Figure 11 shows the confusion matrix without feature scoring. Figure 12 shows the comparison of deep learning models on IoHT dataset 1 with KMEANS.

4.2. Performance of XNN on IoHT DATASET 2

When K-Means-clustering is employed to score features, as shown in Figure 13, the XNN model does well on IoHT DATASET 2. The y-axis shows accuracy, and the x-axis shows precision, recall, and F1 scores. In the network-based dataset, the model has an accuracy of 99.7 percent in classifying attacks. Figure 14 shows how inaccurate it is when using just one hot encoding strategy for feature scoring.

Figure 15 shows that the accuracy of IoHT DATASET 2 maintains 99.7 without feature scoring.

There are four different axes on the graph: accuracy, precision, recall and F1 score. Confusion matrices with KMEANS, One hot encoding, and without feature scoring are depicted in Figures 16 and 17. When KMEANS feature scoring is employed, the true positive rate increases significantly, as seen in Figure 16. Comparison of deep-learning models for classifying attacks is depicted in Figure 17. The y-axis shows the percentage of accuracy, while the x-axis shows the model’s accuracy histogram.

Figure 17 shows the confusion matrix with one hot encoding. Figure 18 shows the confusion matrix without feature scoring while Figure 19 shows the comparison of deep learning models on IoHT DATASET 2 with KMEANS.
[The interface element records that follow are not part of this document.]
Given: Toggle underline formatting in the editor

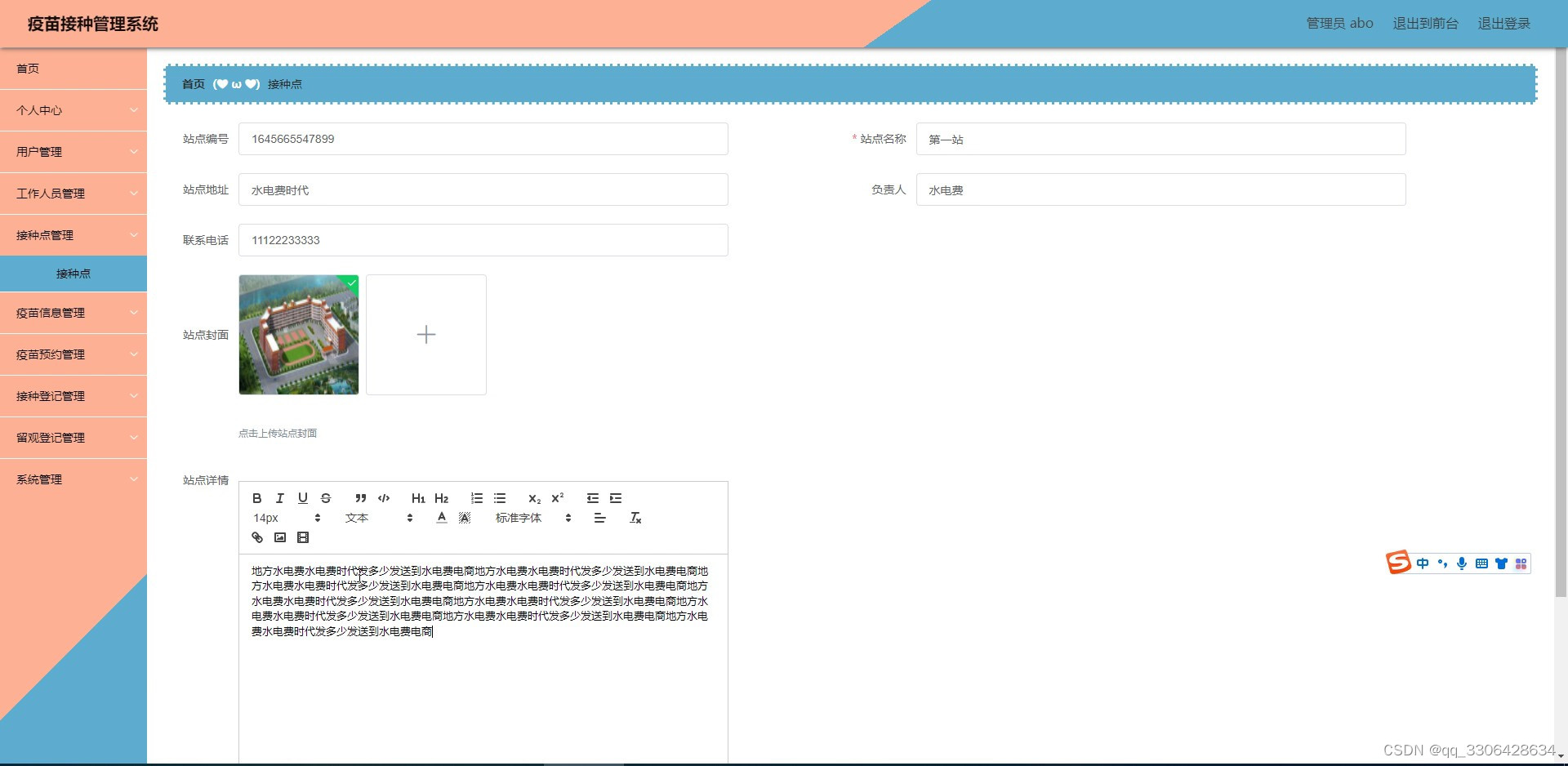Looking at the screenshot, I should [302, 498].
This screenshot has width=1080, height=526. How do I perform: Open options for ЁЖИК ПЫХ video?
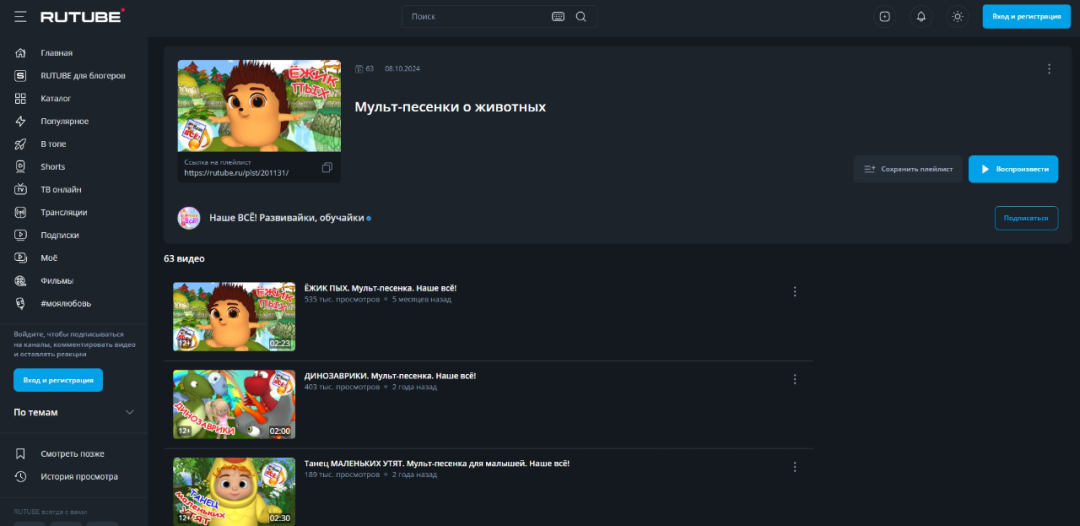click(795, 292)
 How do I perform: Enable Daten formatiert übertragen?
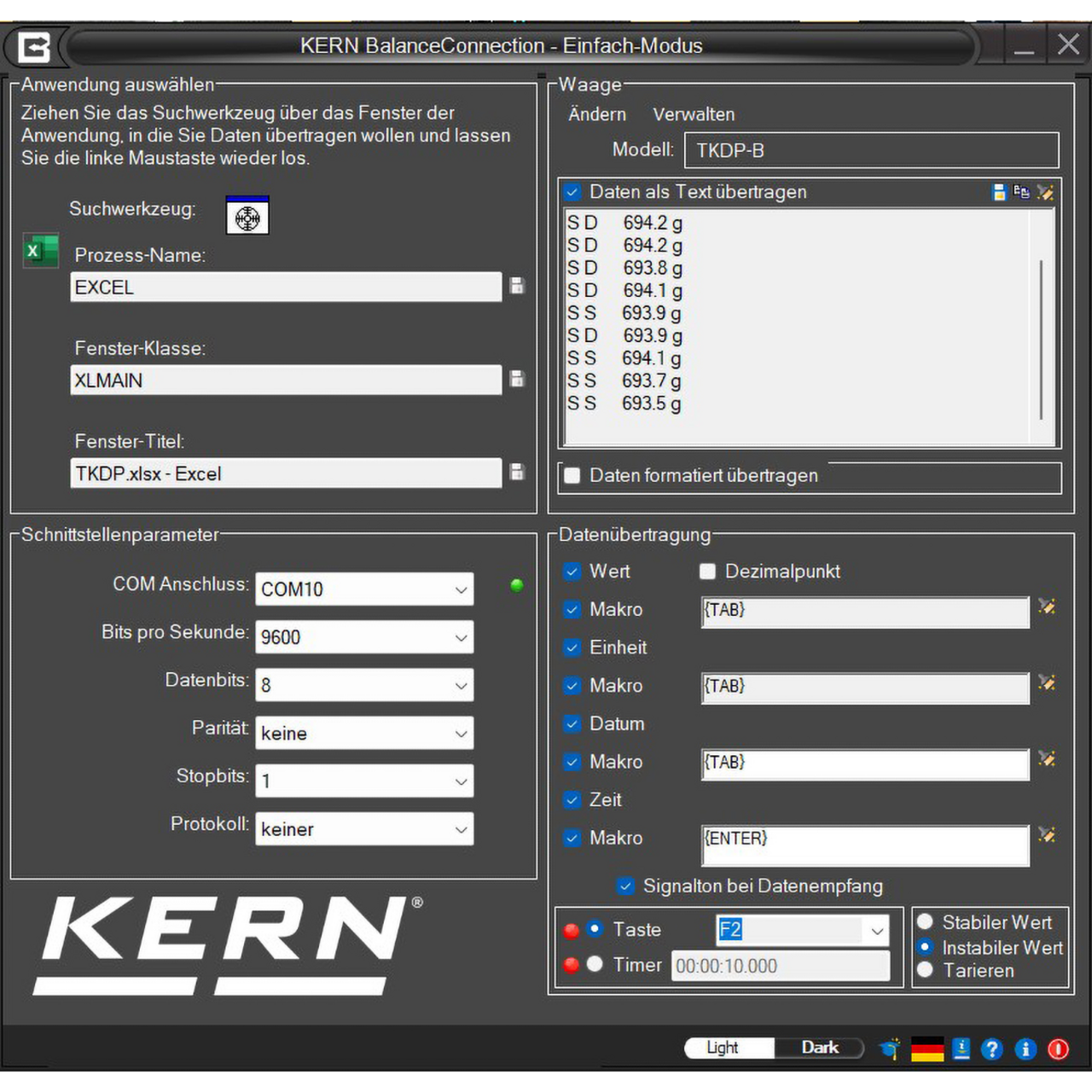click(x=572, y=475)
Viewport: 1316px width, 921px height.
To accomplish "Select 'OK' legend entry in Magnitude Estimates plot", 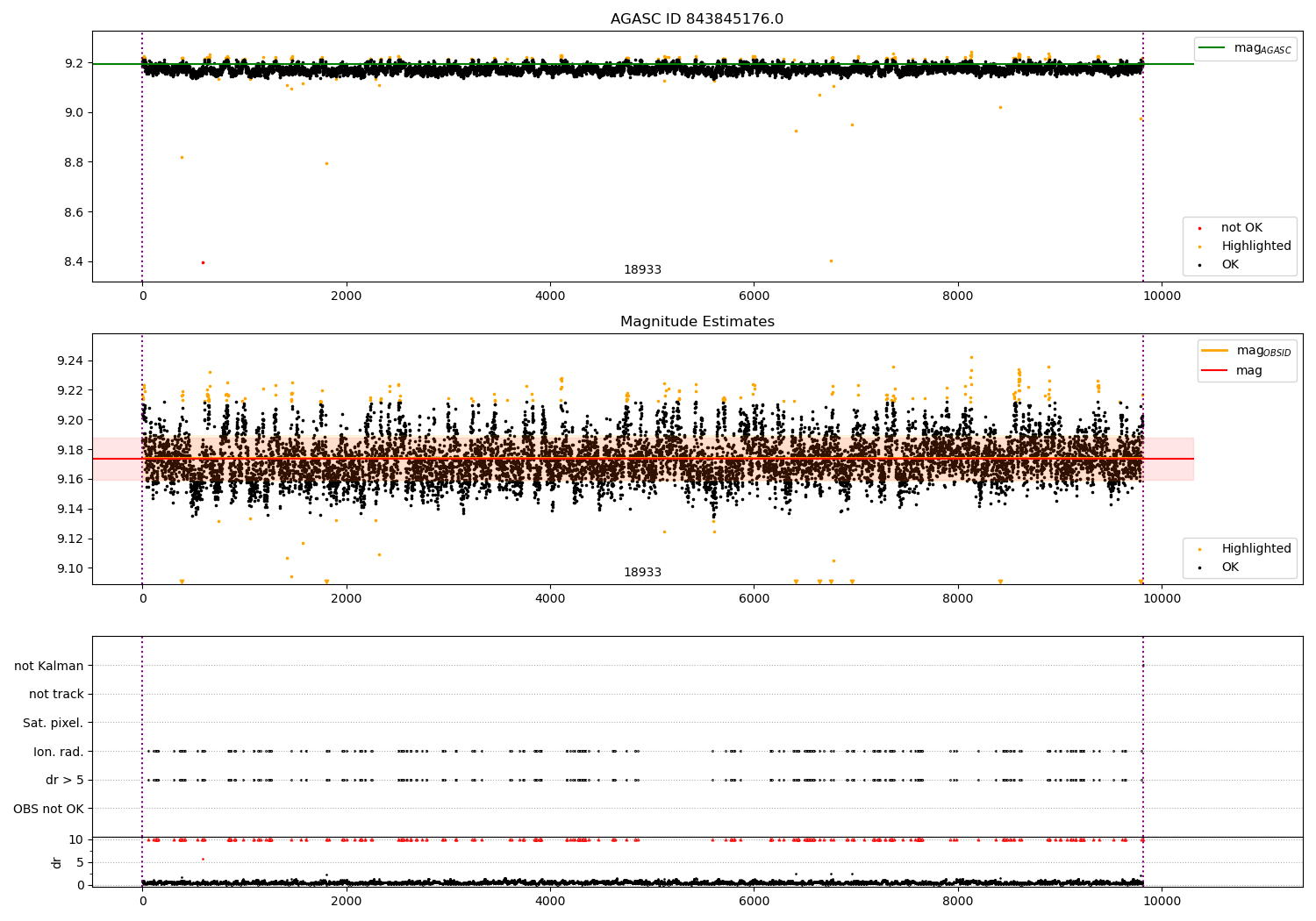I will click(x=1230, y=568).
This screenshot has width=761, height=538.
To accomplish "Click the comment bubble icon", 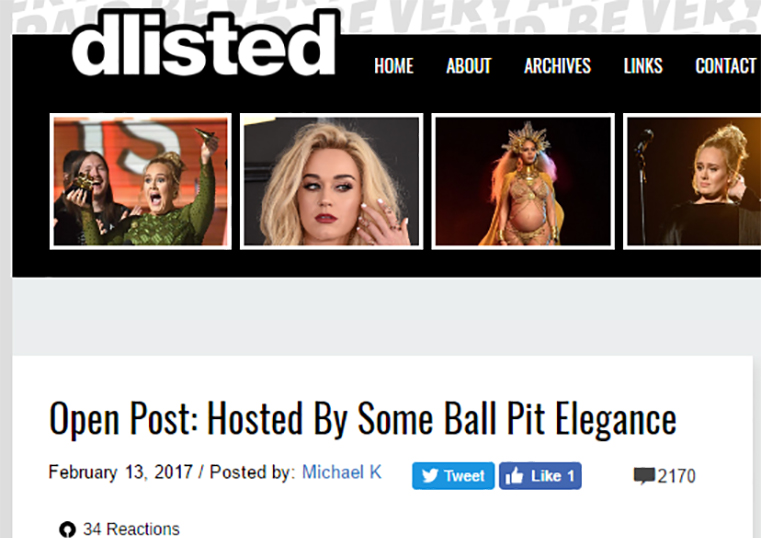I will click(x=644, y=476).
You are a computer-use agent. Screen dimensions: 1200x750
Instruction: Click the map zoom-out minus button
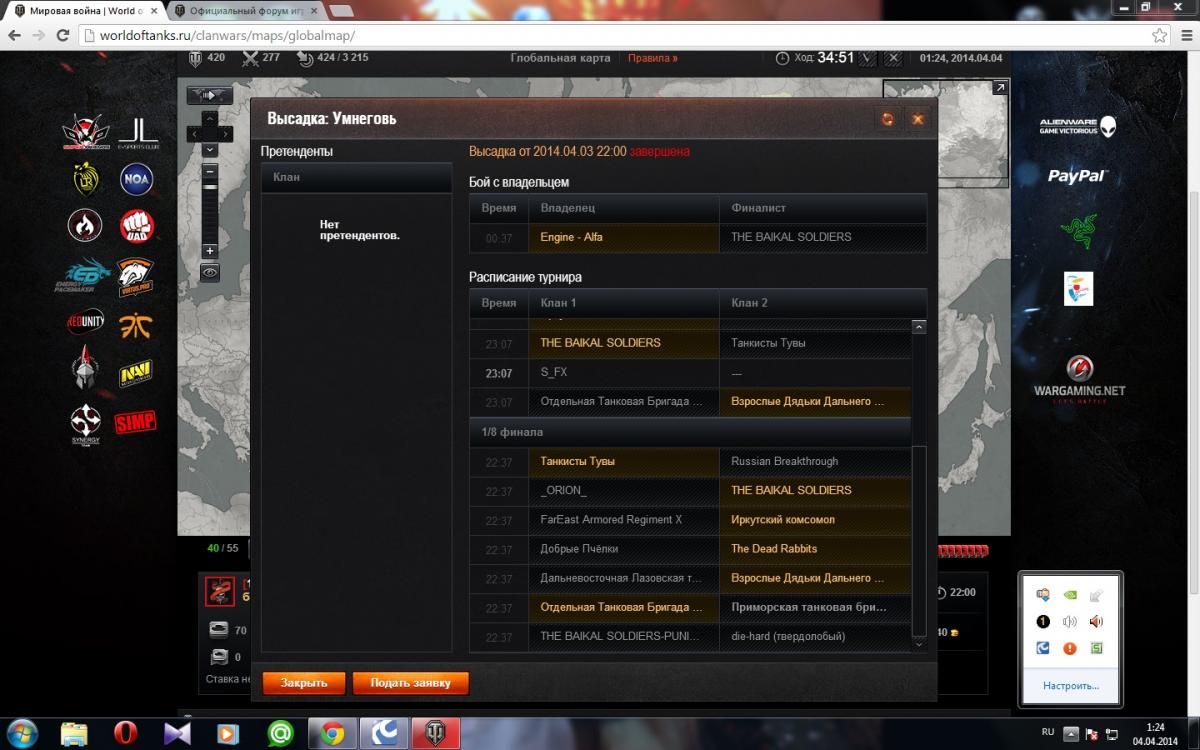pyautogui.click(x=209, y=171)
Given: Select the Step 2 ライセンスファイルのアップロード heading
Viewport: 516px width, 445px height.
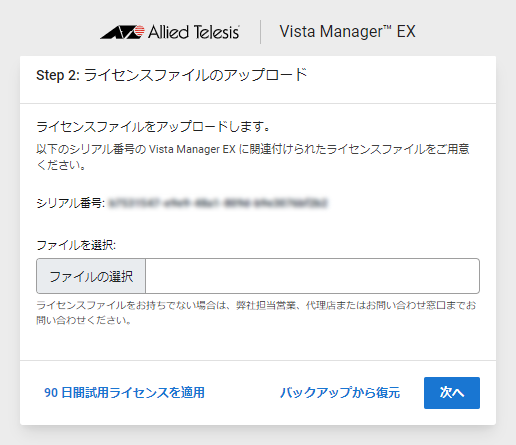Looking at the screenshot, I should pos(171,75).
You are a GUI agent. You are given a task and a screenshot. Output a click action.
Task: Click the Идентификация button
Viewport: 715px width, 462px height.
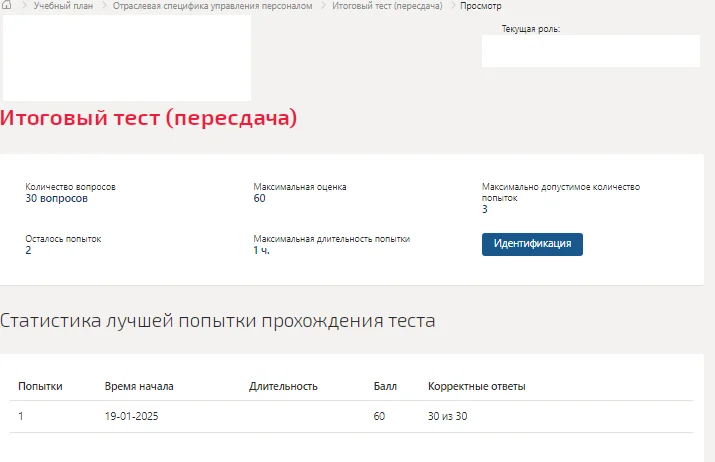(532, 244)
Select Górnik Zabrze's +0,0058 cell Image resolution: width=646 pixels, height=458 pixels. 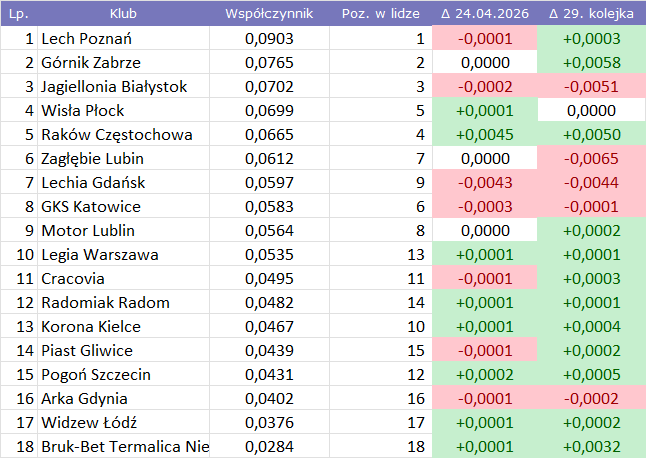(x=592, y=63)
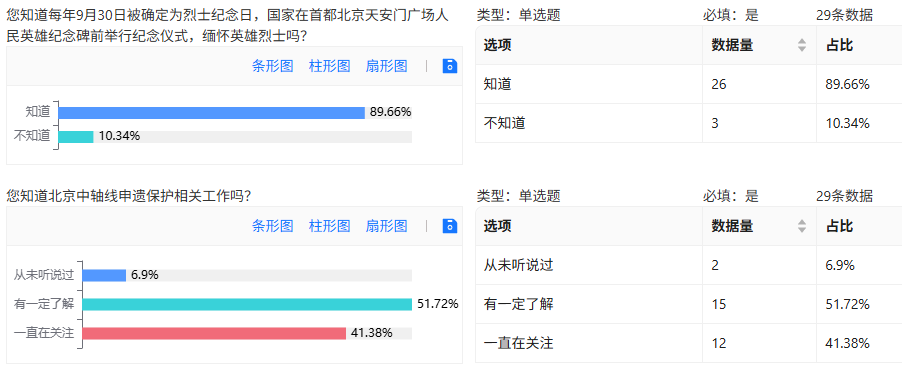This screenshot has width=902, height=368.
Task: Sort first table by 数据量 arrows
Action: coord(802,45)
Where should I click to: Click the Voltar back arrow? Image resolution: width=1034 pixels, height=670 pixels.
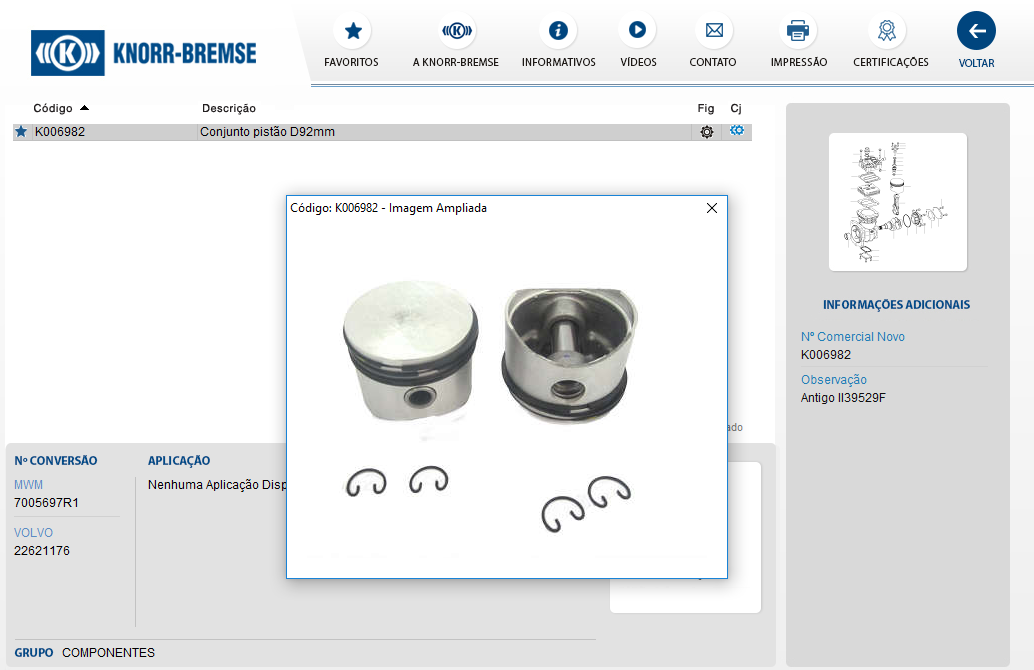[976, 31]
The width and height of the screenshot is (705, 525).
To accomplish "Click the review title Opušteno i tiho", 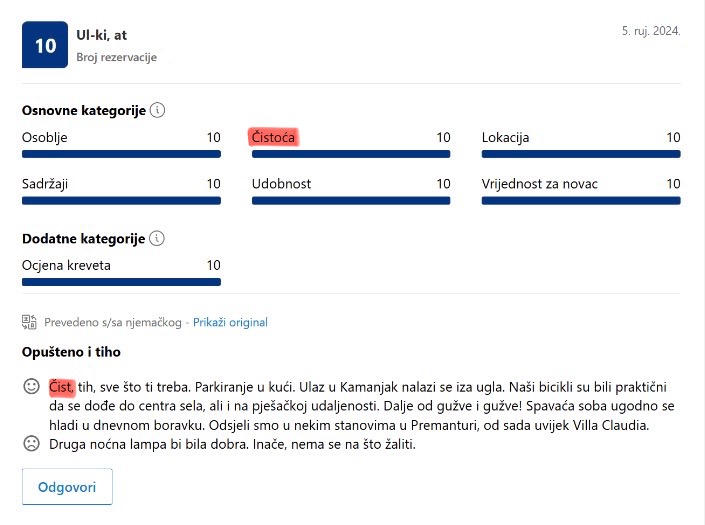I will [x=71, y=351].
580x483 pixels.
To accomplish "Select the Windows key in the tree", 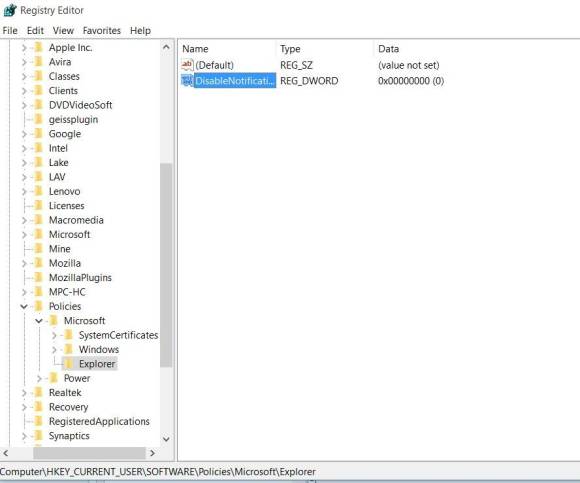I will coord(99,349).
Figure 19 shows the comparison of deep learning models on IoHT DATASET 2 with KMEANS. DNN shows 98% accuracy, CNN shows 98.5% accuracy, LSTM shows 91.332% accuracy and XNN on the highest note shows 99.72% accuracy.

5. Conclusions

Intrusion detection is difficult because of the large volumes of network traffic data, the abundance of network characteristics, and the diversity of attacking methods. There needs to be a plan put in place to reduce the number of times when Internet packets have extremely different RTTs. When many IoHT biosensors are all trying to communicate with one another, it can lead to network congestion and interference. Internal and external network interference is a typical issue with the IoHT. It is challenging to detect SSIs due to the enormous amount of network traffic data, the different features of networks, and the complexity of attacker patterns. Low detection accuracy and significant false alarms are the result of out-of-date reference models, ambiguous boundaries between normal and abnormal traffic patterns, and unbalanced data in the face of enormous data volumes. Current SSI detection methods are either inefficient or useless due to outlier RTT values in intercepted TCP packets. The downstream detection technique allows for a preliminary estimation of the downstream connection chain length. By reducing packet RTT outliers, the author has improved the online throughput of the SSI detection algorithm. For detecting malicious flows, NIDS takes flow records as inputs. The author has proposed an XNN architecture for detecting middlebox attacks in Healthcare IoT. (Explainable neural networks). In both experiments, XNN outperformed the baseline models as an efficient technique. In IoHT dataset 1, the model obtains a 99.7 percent accuracy in classifying attacks, whereas in dataset 2, it achieves a 99.4 percent accuracy. To make the system more effective and to help the healthcare sector, it is possible to continue this work on real-time machines and with reinforcement learning in the future.

Data Availability

The datasets used to support the findings of this study are available from the corresponding author upon request.

Conflicts of Interest

The author declares that he has no conflicts of interest.